Heath scratched absently at his neck as his eyes blurred out of focus.  Wednesdays...the most boring day of the week.  He filled his lungs with air and let it out.  Exciting.  His coffee had gone cold hours ago, and he was too lethargic to make more.  The newspaper he brought in with him that morning was spread out on his desk on the same page for the past forty minutes.  And if he played one more card game on the computer, he was going to pull his hair out.  Why in the world did he draw the short stick this week?  Usually, his partner, Margaret, worked the Wednesday morning slot, but she had something at her daughter’s school today, so he was here, filling in.

Note to self: don’t do this again.  They’d save money by not being open on Wednesdays at all.

With another half-hearted sigh, he stood up and walked out to the pedestrian deck on the third level of the mall.  All around him, people bustled...some with bags in their hands, some pushing strollers, some just milling around watching everyone else.  This was where life brought him.  Standing alone in the middle of a fish tank of sale signs and overhead elevator music while the world passed him buy.  

Five years ago, he would have been making plans to ski in the Rockies or digging his mountain bike out of the storage unit for some tune-ups in hopes of an early spring...or coming back from Hawaii with a tan and a surfing injury.  But this was what he wanted to do with his life...be a doctor.  Why an optometrist?  He could never remember, just that at some point, calling himself a doctor seemed to impress the ladies.

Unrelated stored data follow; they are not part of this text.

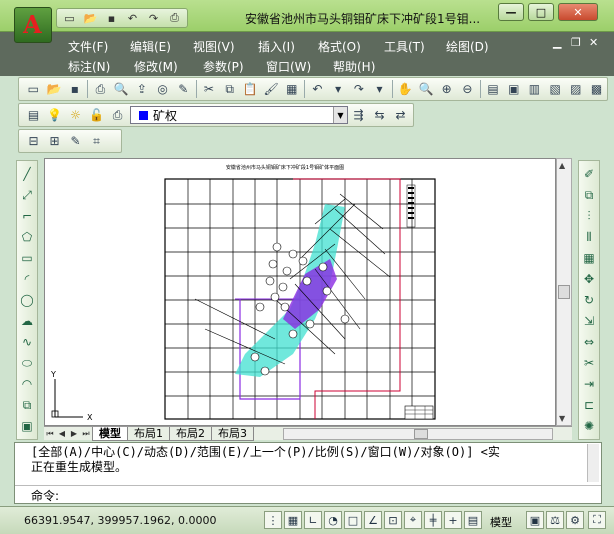 The image size is (614, 534). What do you see at coordinates (250, 89) in the screenshot?
I see `paste-icon: 📋` at bounding box center [250, 89].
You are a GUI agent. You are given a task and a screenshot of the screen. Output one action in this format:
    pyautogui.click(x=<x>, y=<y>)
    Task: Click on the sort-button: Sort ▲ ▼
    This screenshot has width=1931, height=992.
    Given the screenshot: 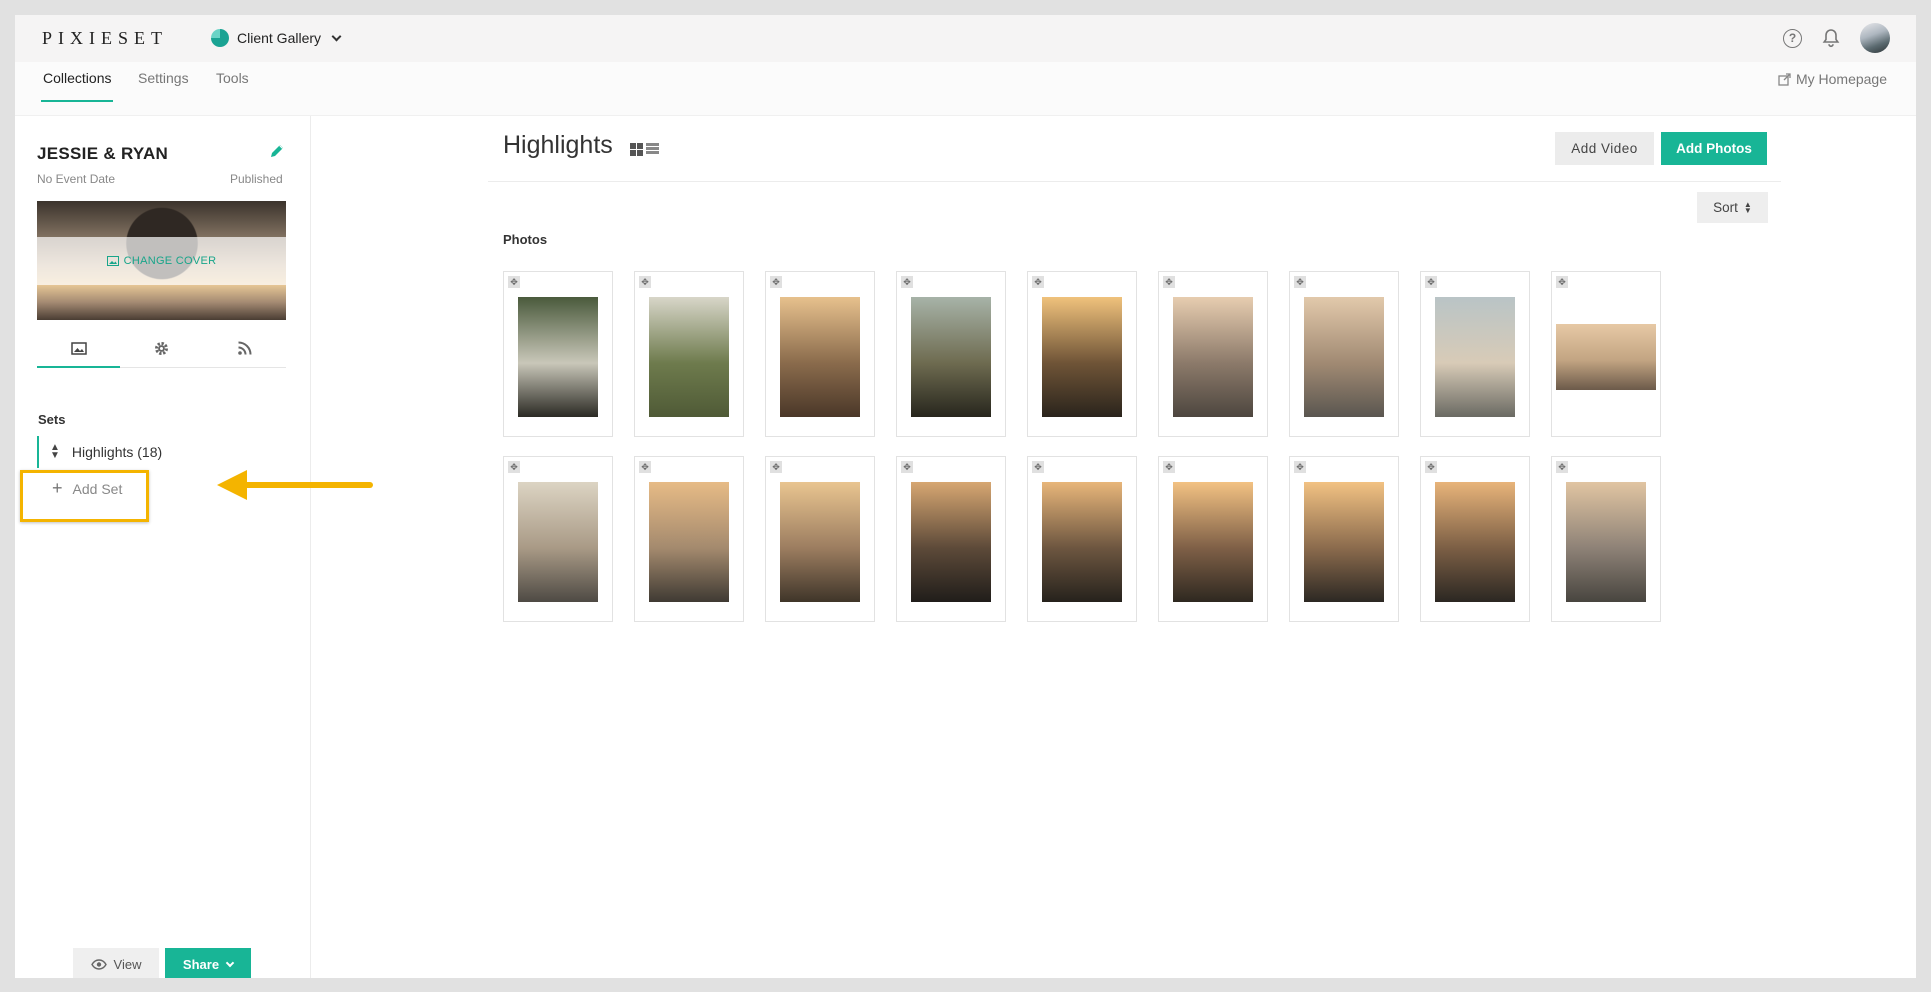 What is the action you would take?
    pyautogui.click(x=1732, y=208)
    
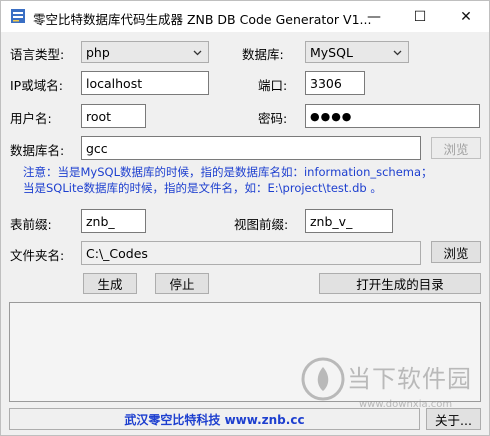 The width and height of the screenshot is (490, 436). I want to click on open-output-dir-button: 打开生成的目录, so click(400, 284).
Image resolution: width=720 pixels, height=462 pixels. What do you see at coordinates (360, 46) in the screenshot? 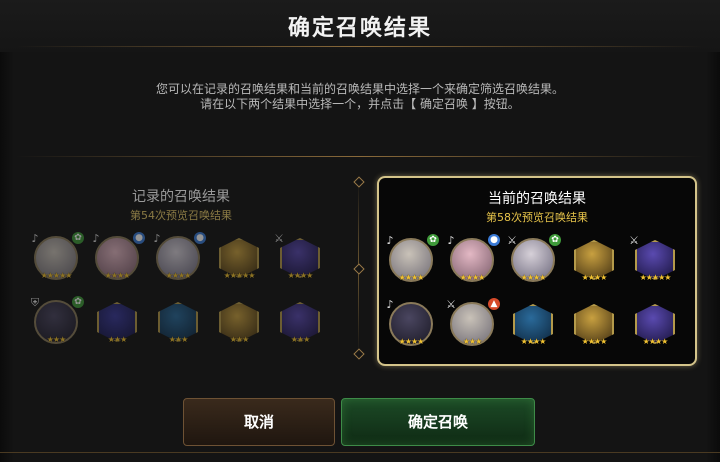
I see `title-divider` at bounding box center [360, 46].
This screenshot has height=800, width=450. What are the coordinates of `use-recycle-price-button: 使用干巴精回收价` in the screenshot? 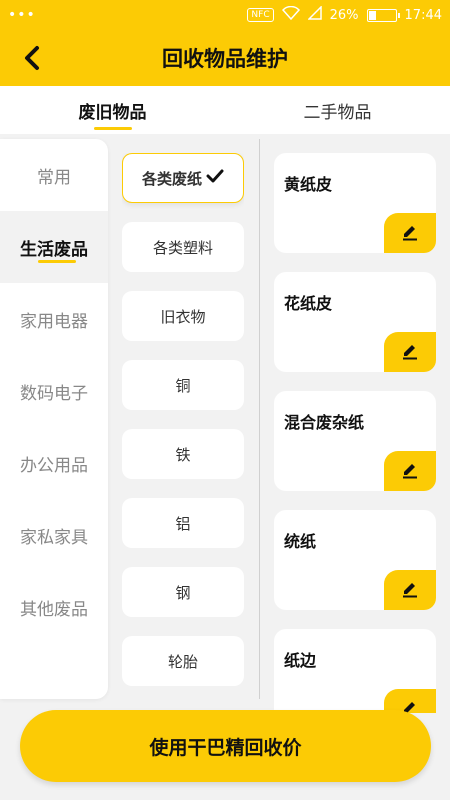 It's located at (226, 746).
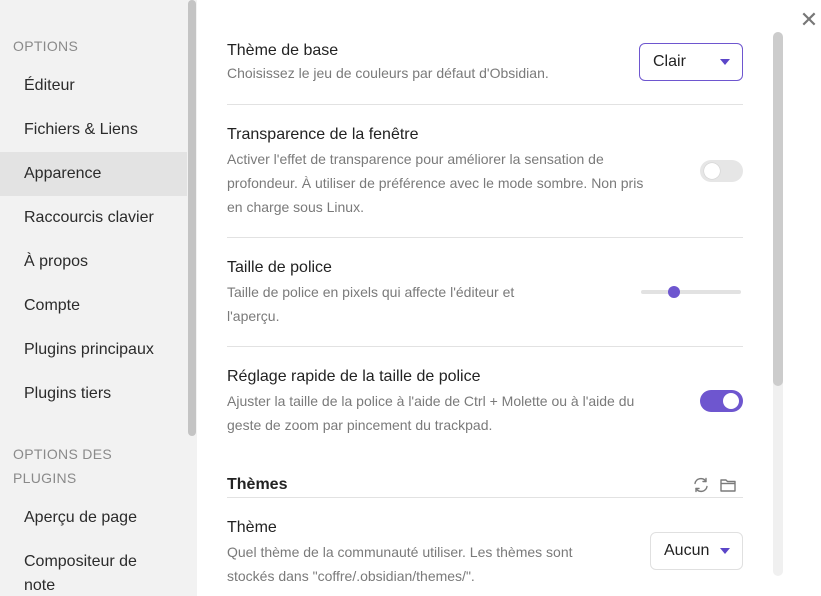  I want to click on close-icon: ✕, so click(809, 20).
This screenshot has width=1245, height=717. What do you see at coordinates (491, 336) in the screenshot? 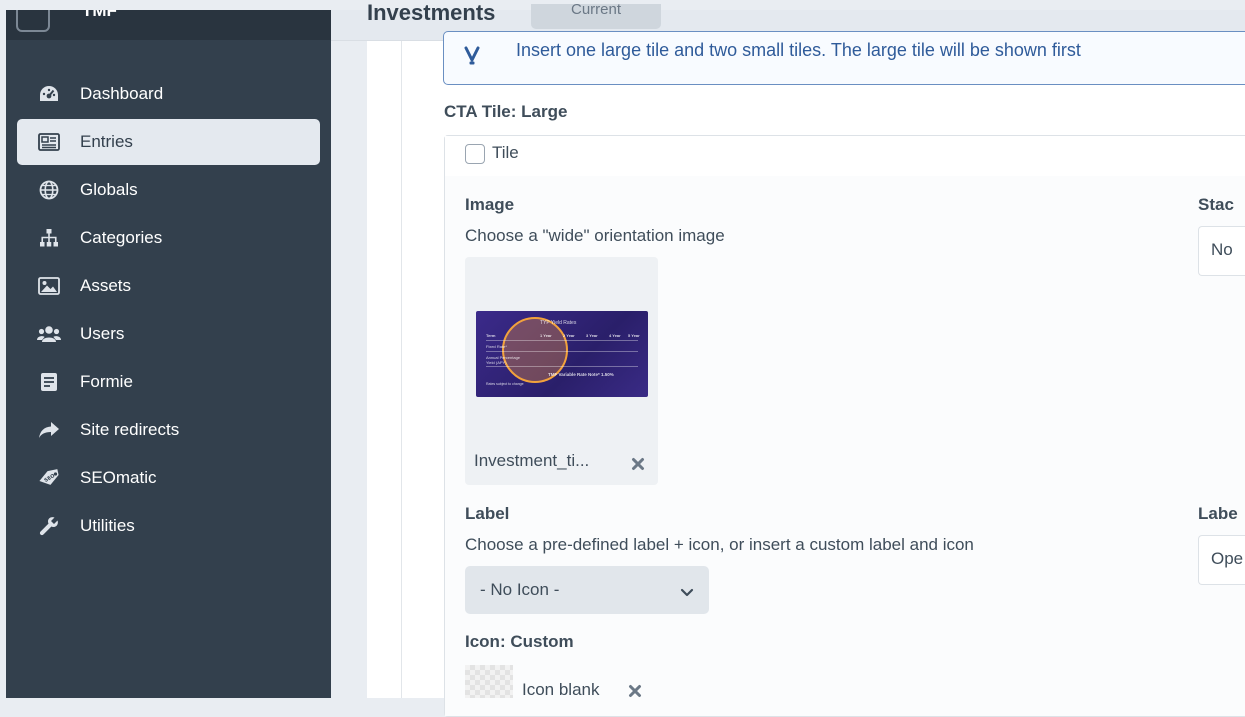
I see `thumb-col: Term` at bounding box center [491, 336].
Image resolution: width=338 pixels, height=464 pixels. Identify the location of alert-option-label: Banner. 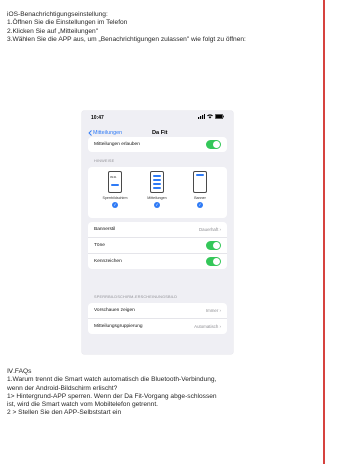
(200, 198).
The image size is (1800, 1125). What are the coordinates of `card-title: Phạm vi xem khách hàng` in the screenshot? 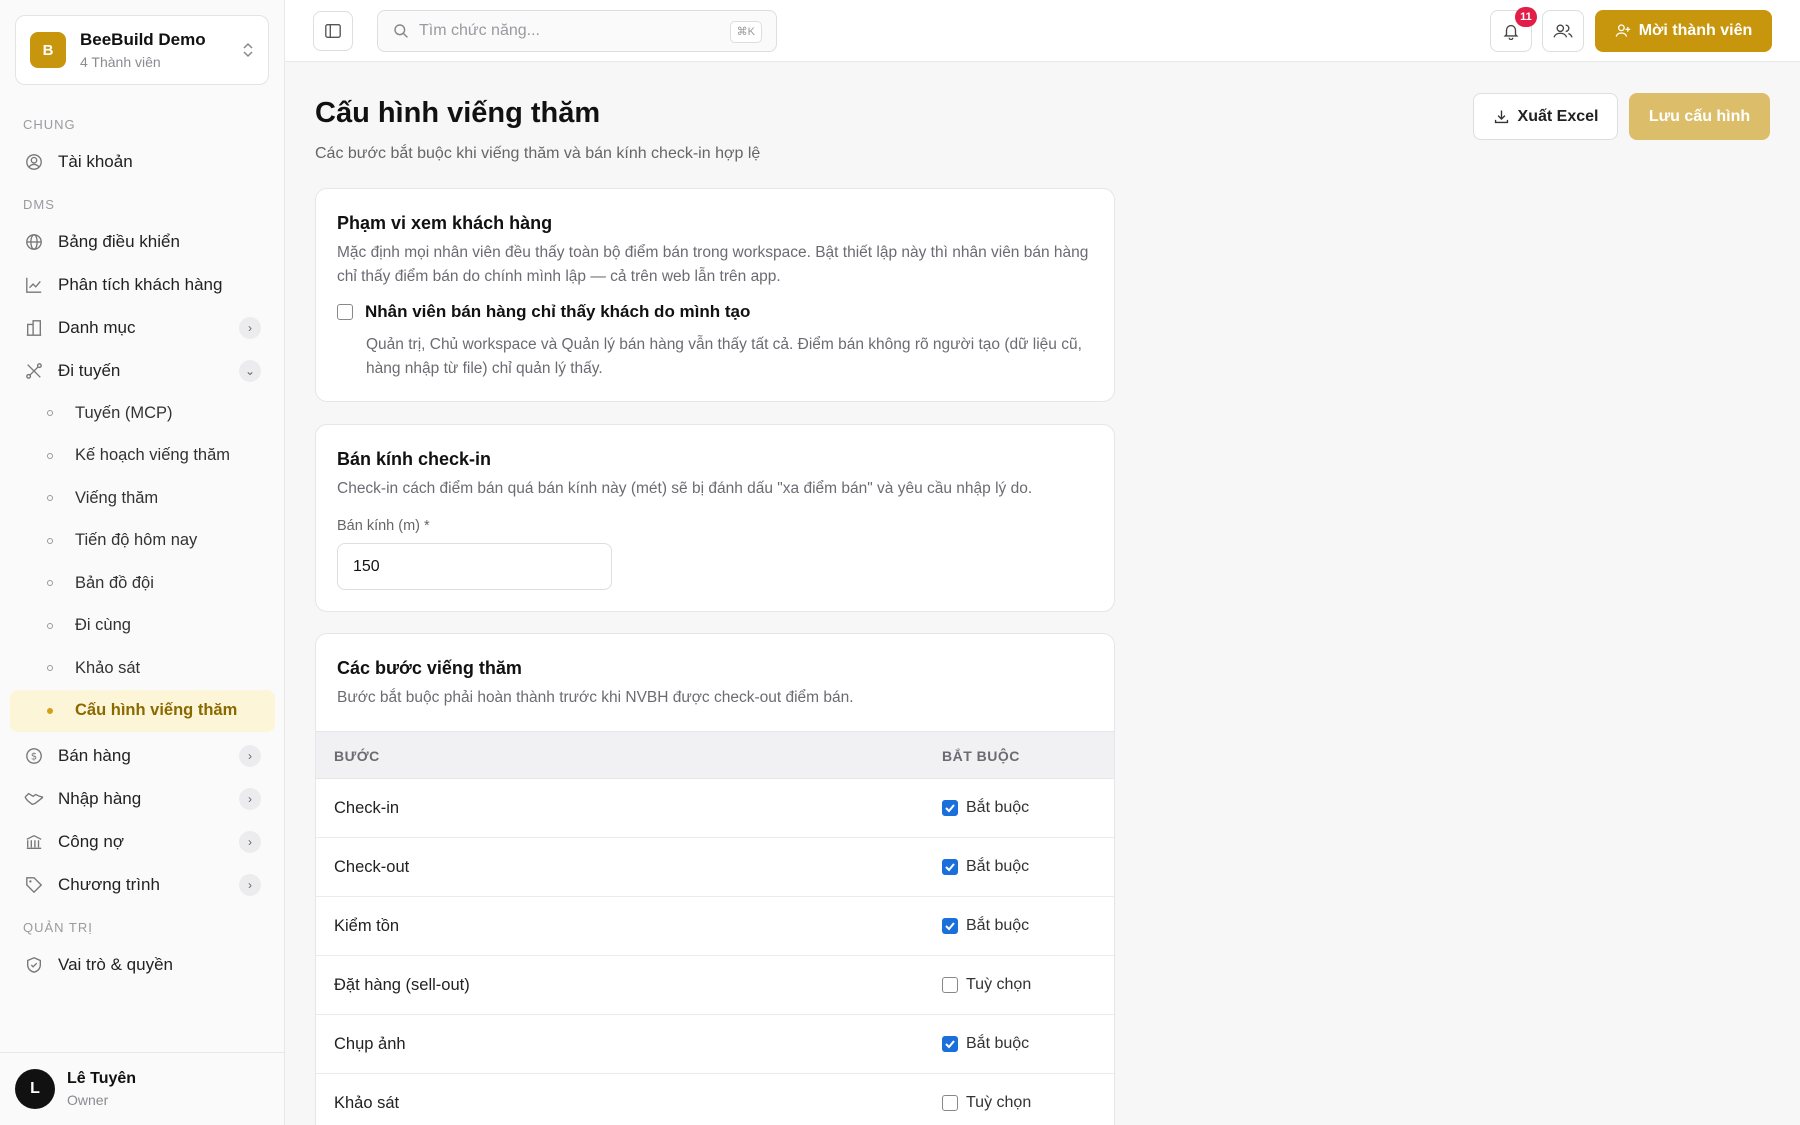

Fortunately, he’d grown up a little since then, and lately he decided that this life wouldn’t be so bad if he could find a decent woman to share it with, but like the parking spaces out on the parking deck...all the good ones were already taken.  He leaned over the railing to look down at the lower levels and saw Paula on the second story, sitting at her perfume and cosmetic kiosk.  A blond-haired, big-chested tigress in red.  Heath sighed again.  And not in a good way.  If she offered one more “let’s grab a coffee together sometime”, he was going to have to come up with more intricate excuses.  He wasn’t an idiot.  That woman down there would chew him up and spit out the pieces when she was done.  He liked his females soft and sweet.  And Paula wasn’t.

Crap.  She saw me.

Politely returning her wave, he backed away and thought about closing up the clinic for an hour so he could drift through some of the shops and make the time fly a little bit faster.  He didn’t have any appointments until after three when schools let out and parents brought their kids for adjustments or replacements.  Margaret would never know.  Margaret was busy videoing her beautiful, precious daughter at a school recital or something, in hopes of bragging about her perfect child later on to anyone who would listen...or stand still long enough to have a picture shoved under his--

Crashhhhhh!

Heath whipped his head toward the sound in time to see polished rocks of every color scatter across the wood floors in Soul of the Earth, the store across the deck from his.  He didn’t know Ruby or Amy all that well, but many days he stared into their shop, wondering what kind of life they lived to work in a place like that.  The interior was dim with a golden, sensual glow from the mood-enhancing lights.  Wooden statues, boxes, figurines, shelves -- you name it -- shone warmly everywhere he looked.  There were displays of beaded jewelry and silver bracelets, swirling patterns of exotic-looking clothing, tendrils of blue smoke drifting up from glowing incenses and the flickering of carefully placed candles.  It was almost a whole other dimension from his cool, glass-walled eye clinic with it’s bright lights and faded colors.  Just looking across into their shop on a daily basis gave him feelings of warmth and imagination...things he’d never had in abundance.